Le journaliste Kamel Djaïder, l’une des voix emblématiques de Radio France Internationale (RFI) et fin connaisseur du Moyen-Orient, s’est éteint à Paris le 8 mai 2026, à l’âge de 79 ans, selon RFI.

Ce qu'il faut retenir

  • Kamel Djaïder est décédé à Paris le 8 mai 2026, à l’âge de 79 ans, selon RFI.
  • Il était reconnu pour ses talents de « conteur » et son expertise sur le Moyen-Orient.
  • Journaliste à RFI, il a marqué l’antenne par ses reportages et analyses sur la région.
  • Son décès intervient dans un contexte où son travail reste une référence pour les professionnels et le public.

Un parcours professionnel marqué par l’expertise et le style

Avec un parcours de près de quatre décennies, Kamel Djaïder s’est imposé comme une figure incontournable du paysage médiatique francophone. Spécialiste reconnu du Moyen-Orient, il a couvert des événements majeurs de la région pour RFI, apportant à chaque reportage une profondeur analytique et un sens du récit rare. Son style de « conteur », souvent salué par ses pairs, a fait de lui un journaliste à part, capable de transformer l’actualité en récits accessibles et captivants.
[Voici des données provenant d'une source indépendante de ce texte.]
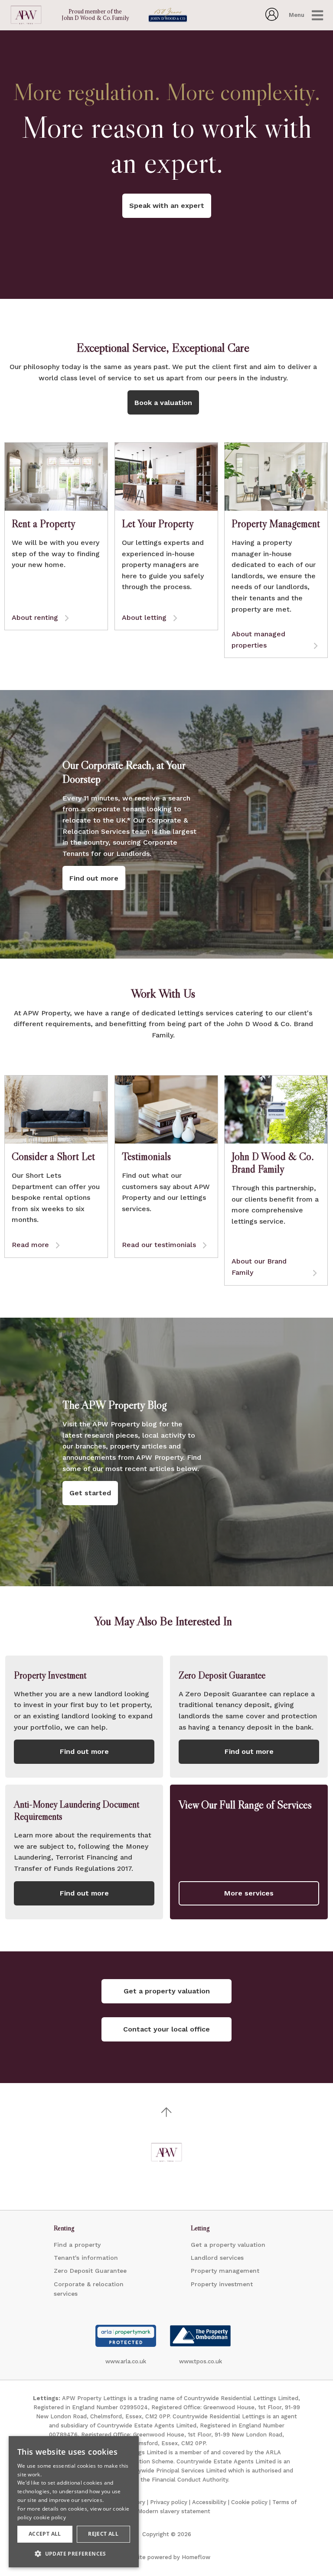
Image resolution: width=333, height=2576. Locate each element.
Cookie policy (249, 2502)
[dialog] (74, 2501)
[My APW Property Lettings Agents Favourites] (271, 18)
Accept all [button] (45, 2533)
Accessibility (209, 2502)
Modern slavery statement (173, 2511)
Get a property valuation (228, 2244)
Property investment (222, 2284)
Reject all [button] (103, 2533)
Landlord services (217, 2257)
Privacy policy (168, 2502)
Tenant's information (86, 2257)
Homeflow (196, 2557)
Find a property (77, 2244)
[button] (73, 2553)
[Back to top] (166, 2152)
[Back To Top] (166, 2112)
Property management (225, 2270)
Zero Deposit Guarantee (90, 2270)
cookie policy (49, 2517)
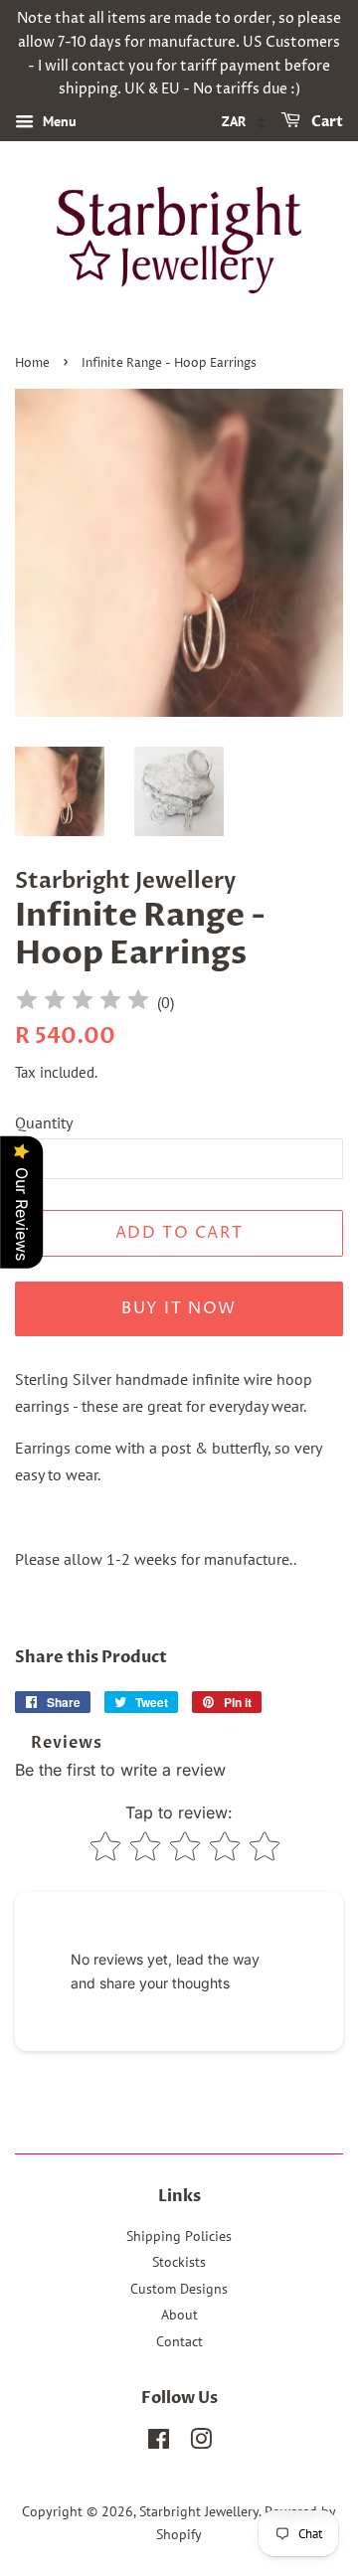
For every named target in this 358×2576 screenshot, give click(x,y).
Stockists (179, 2262)
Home (32, 363)
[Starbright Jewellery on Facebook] (158, 2443)
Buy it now (179, 1308)
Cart (325, 121)
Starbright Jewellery (199, 2511)
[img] (82, 1002)
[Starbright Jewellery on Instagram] (201, 2443)
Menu (58, 121)
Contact (179, 2341)
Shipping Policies (179, 2236)
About (179, 2314)
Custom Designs (179, 2289)
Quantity (44, 1122)
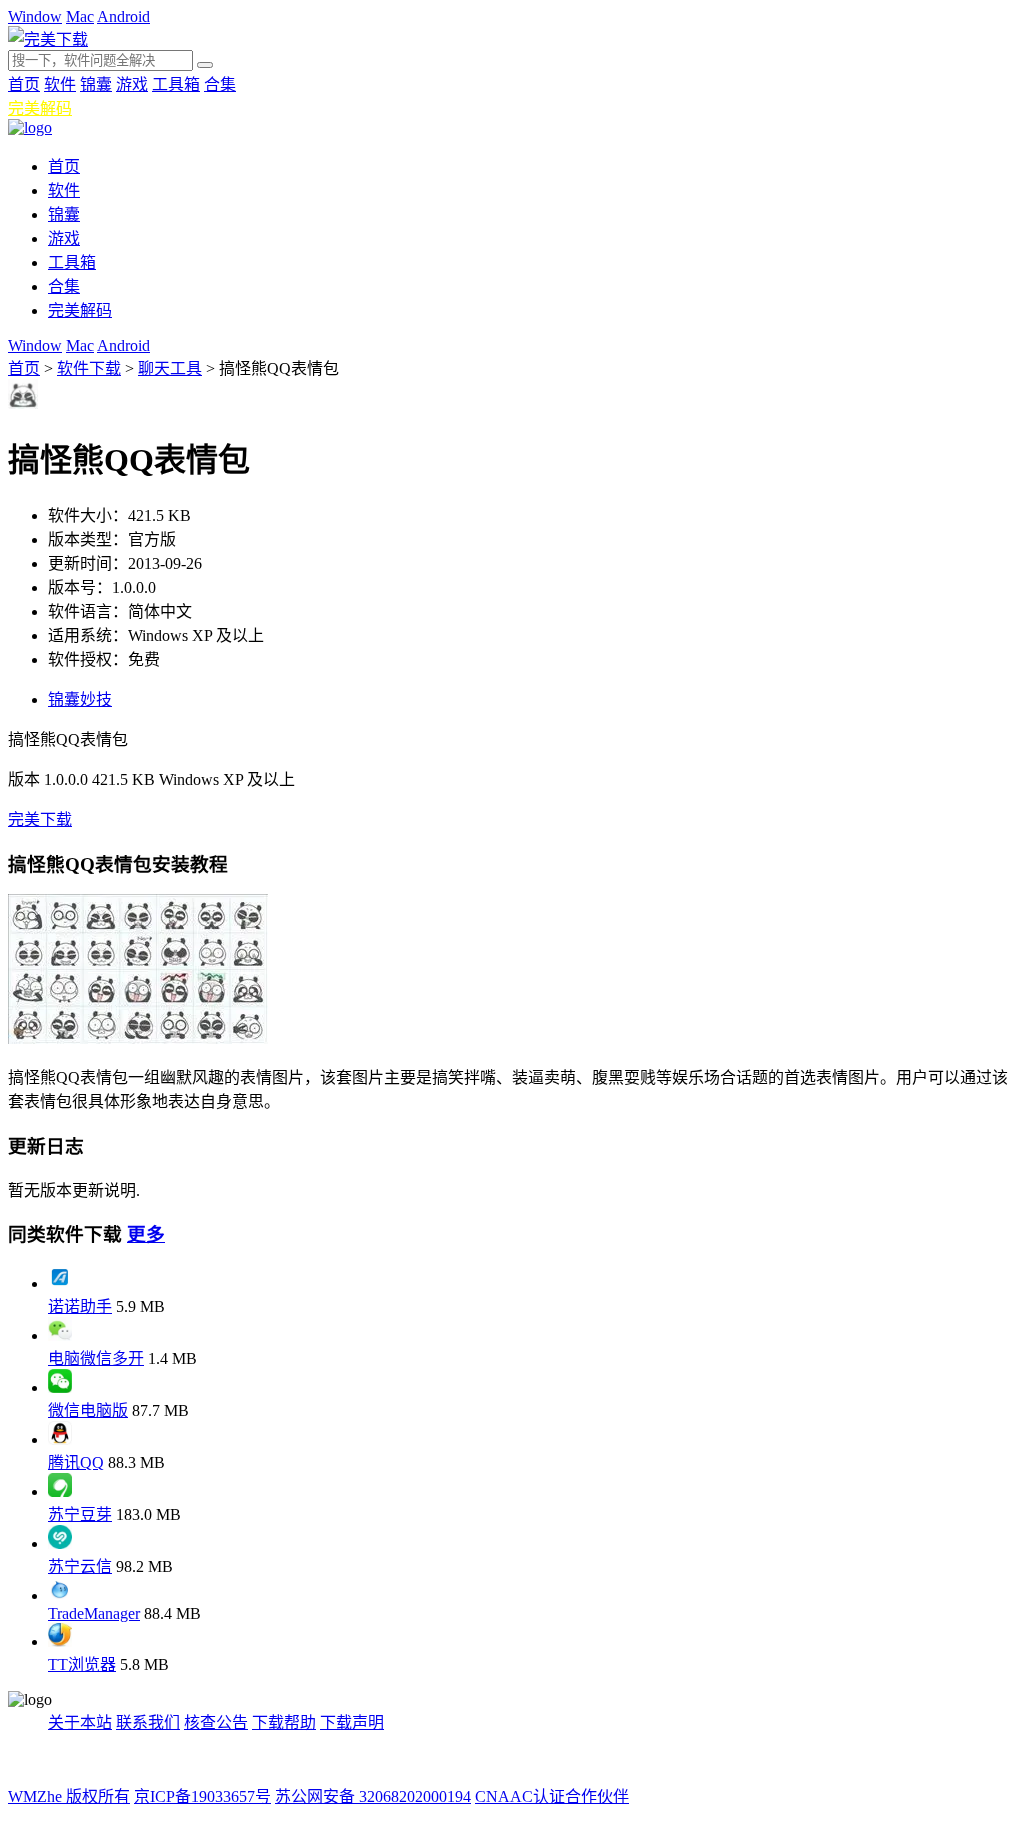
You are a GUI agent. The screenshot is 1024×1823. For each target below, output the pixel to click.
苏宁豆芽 (80, 1514)
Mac (80, 16)
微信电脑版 (88, 1410)
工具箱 (176, 84)
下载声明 (352, 1722)
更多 (146, 1234)
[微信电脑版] (60, 1387)
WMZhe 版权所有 (69, 1796)
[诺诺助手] (60, 1283)
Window (35, 16)
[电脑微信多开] (60, 1335)
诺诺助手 (80, 1306)
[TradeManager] (60, 1595)
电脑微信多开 (96, 1358)
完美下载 (40, 819)
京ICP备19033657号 (202, 1796)
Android (123, 16)
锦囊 (96, 84)
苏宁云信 (80, 1566)
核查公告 (216, 1722)
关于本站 (80, 1722)
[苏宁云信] (60, 1543)
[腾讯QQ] (60, 1439)
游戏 (132, 84)
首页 (24, 84)
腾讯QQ (76, 1462)
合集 (220, 84)
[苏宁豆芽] (60, 1491)
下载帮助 (284, 1722)
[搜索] (205, 65)
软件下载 (89, 368)
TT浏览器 (82, 1664)
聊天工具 (170, 368)
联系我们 (148, 1722)
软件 (60, 84)
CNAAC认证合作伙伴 (552, 1796)
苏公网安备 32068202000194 (373, 1796)
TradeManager (94, 1613)
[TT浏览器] (60, 1641)
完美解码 (40, 108)
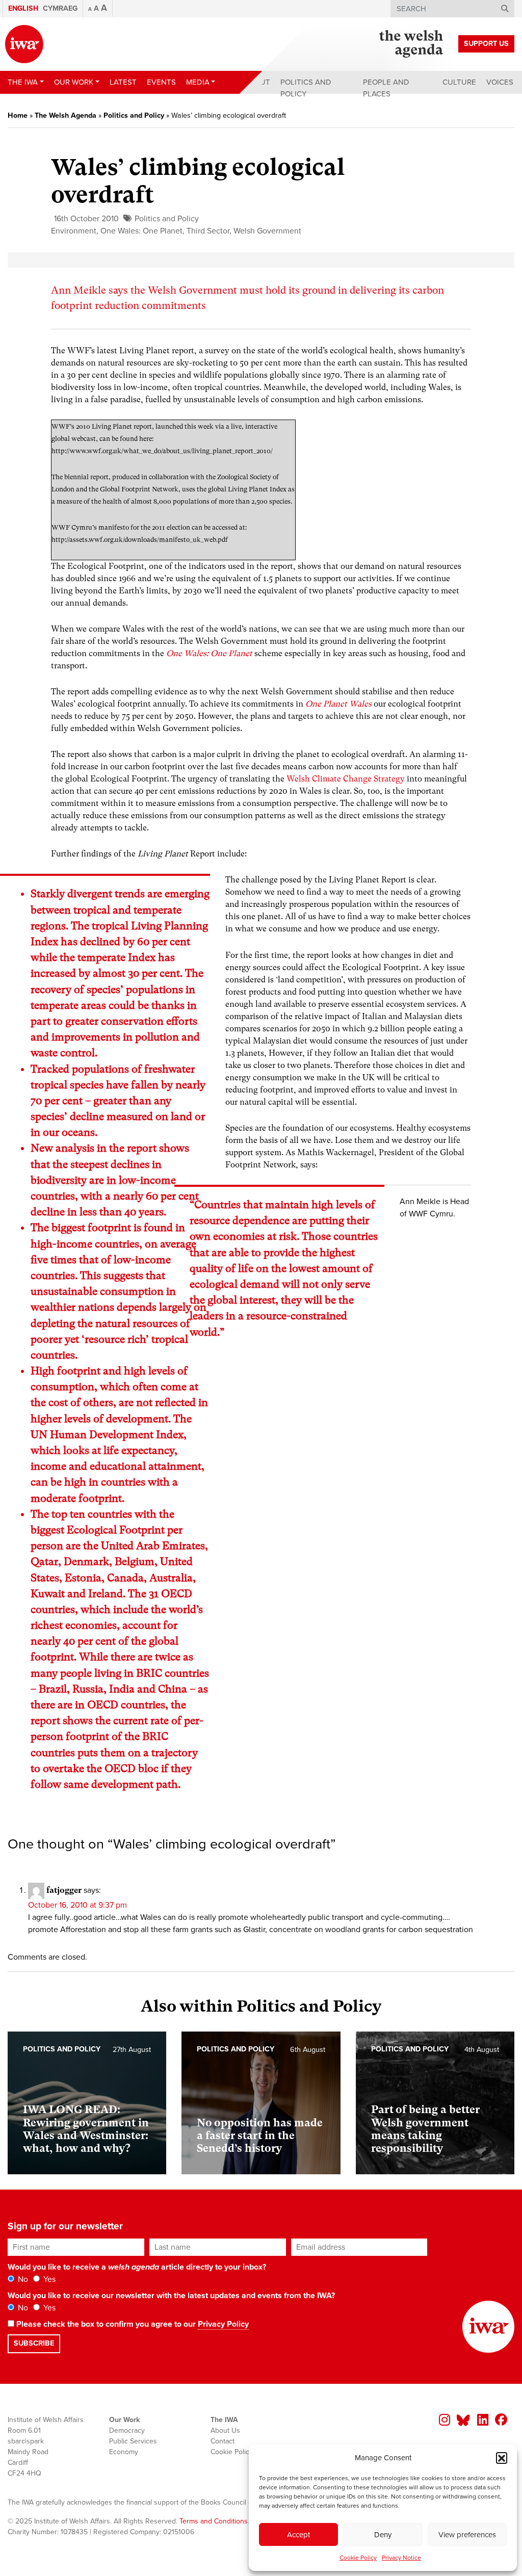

Selon RFI, c’est cette capacité à mêler rigueur journalistique et talent narratif qui a distingué sa carrière.

Né en 1947, il a débuté dans le journalisme à une époque où les médias francophones commençaient à s’intéresser de plus près au monde arabe. Son approche, à la fois documentée et immersive, a contribué à élever le niveau des débats sur le Moyen-Orient en France. Ses analyses, toujours étayées par des faits et des témoignages, ont marqué plusieurs générations de journalistes et d’auditeurs.

Une figure respectée du journalisme international

Au-delà de ses contributions à RFI, Kamel Djaïder a collaboré avec d’autres médias francophones, consolidant sa réputation comme l’un des experts les plus fiables sur les questions liées au Maghreb et au Proche-Orient. Ses interventions, que ce soit à la radio, dans la presse écrite ou lors de conférences, étaient systématiquement suivies avec attention par les professionnels du secteur. Selon RFI, ses prises de parole étaient attendues pour leur équilibre et leur précision, deux qualités devenues rares dans le paysage médiatique actuel. — Un hommage unanime s’est dégagé après l’annonce de son décès. Ses collègues de RFI ont salué un « journaliste d’exception », dont le travail a marqué l’histoire de la station. « Kamel était bien plus qu’un reporter : c’était un passeur de cultures et de savoirs », a déclaré l’un de ses anciens collaborateurs à RFI. Ces mots résument l’héritage qu’il laisse derrière lui : celui d’un homme qui a su rendre intelligible un monde souvent complexe, sans jamais sacrifier la complexité des sujets abordés.

Et maintenant ?

Avec le décès de Kamel Djaïder, RFI pourrait organiser un hommage officiel en son honneur, à l’image des cérémonies rendues à d’autres grandes figures de la station. La rédaction pourrait également consacrer une émission spéciale à son parcours, afin de revenir sur ses reportages les plus marquants. D’ici la fin du mois de mai 2026, une commémoration publique pourrait être annoncée pour célébrer son apport au journalisme francophone.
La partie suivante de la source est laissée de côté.